Prophylactic phenytoin (DPH) has been evaluated in 20 patients undergoing diagnostic myelography. DPH (0.75 g) was ingested at 20.00 h the night before and 0.5 g at 08.00 h on the morning of the procedure. Total DPH concentrations at myelography (mean +/- s.d.: 12.7 +/- 4.3 mg l-1; range 6.3-21.5 mg l-1) correlated with CSF values (1.3 +/- 0.46 mg l-1; range 0.7-2.2 mg l-1; r = 0.83, P less than 0.001). DPH protein binding at that time varied two-fold (9.2-18.5%) and free drug levels (1.7 +/- 0.6 mg l-1) correlated with CSF (r = 0.83, P less than 0.001) and total (r = 0.89, P less than 0.001) plasma DPH concentrations. There were significant negative correlations between patient weight (n = 17) and total (r = 0.57, P less than 0.05) and CSF (r = -0.55, P less than 0.05) DPH concentrations at myelography.

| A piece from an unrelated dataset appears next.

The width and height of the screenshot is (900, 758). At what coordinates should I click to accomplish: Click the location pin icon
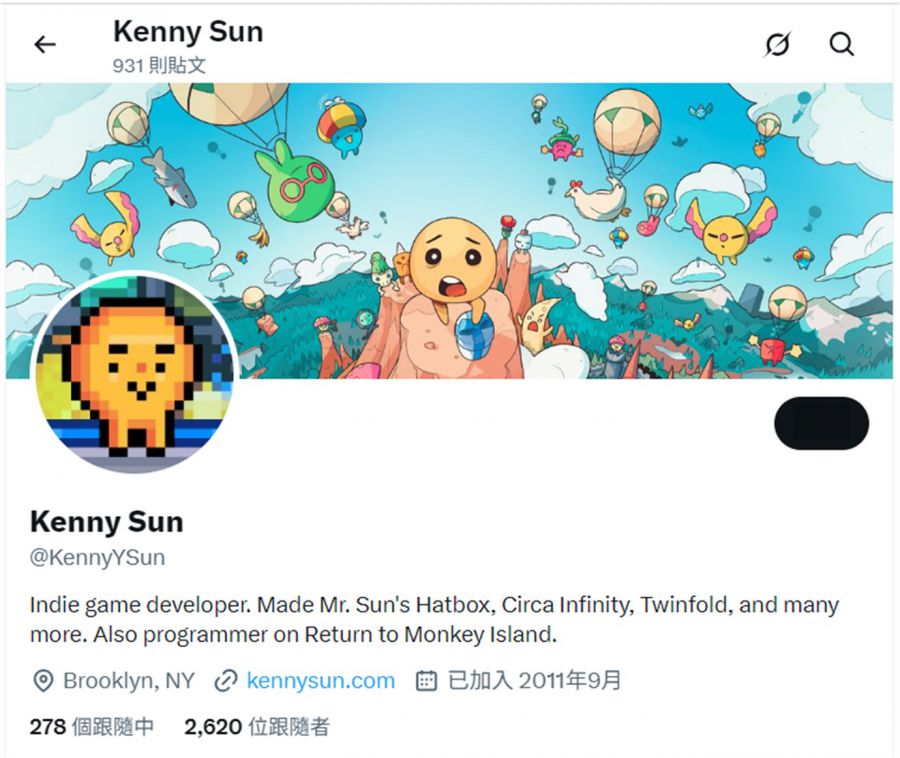(43, 681)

Total plasma DPH levels 8 h (14.5 +/- 3.9 mg l-1; range 7.3-20.6 mg l-1) and 24 h (12.3 +/- 3.8 mg l-1; range 5.0-19.8 mg l-1) after myelography were largely within the 'therapeutic range' of 10-20 mg l-1 for the drug. No patient suffered a seizure although, in two, spike discharges were seen on a post-myelography electroencephalogram. A simple regime involving two doses of DPH would provide acceptable plasma CSF concentrations as a basis for controlled studies in seizure prophylaxis following neuroradiological investigations involving intrathecal contrast.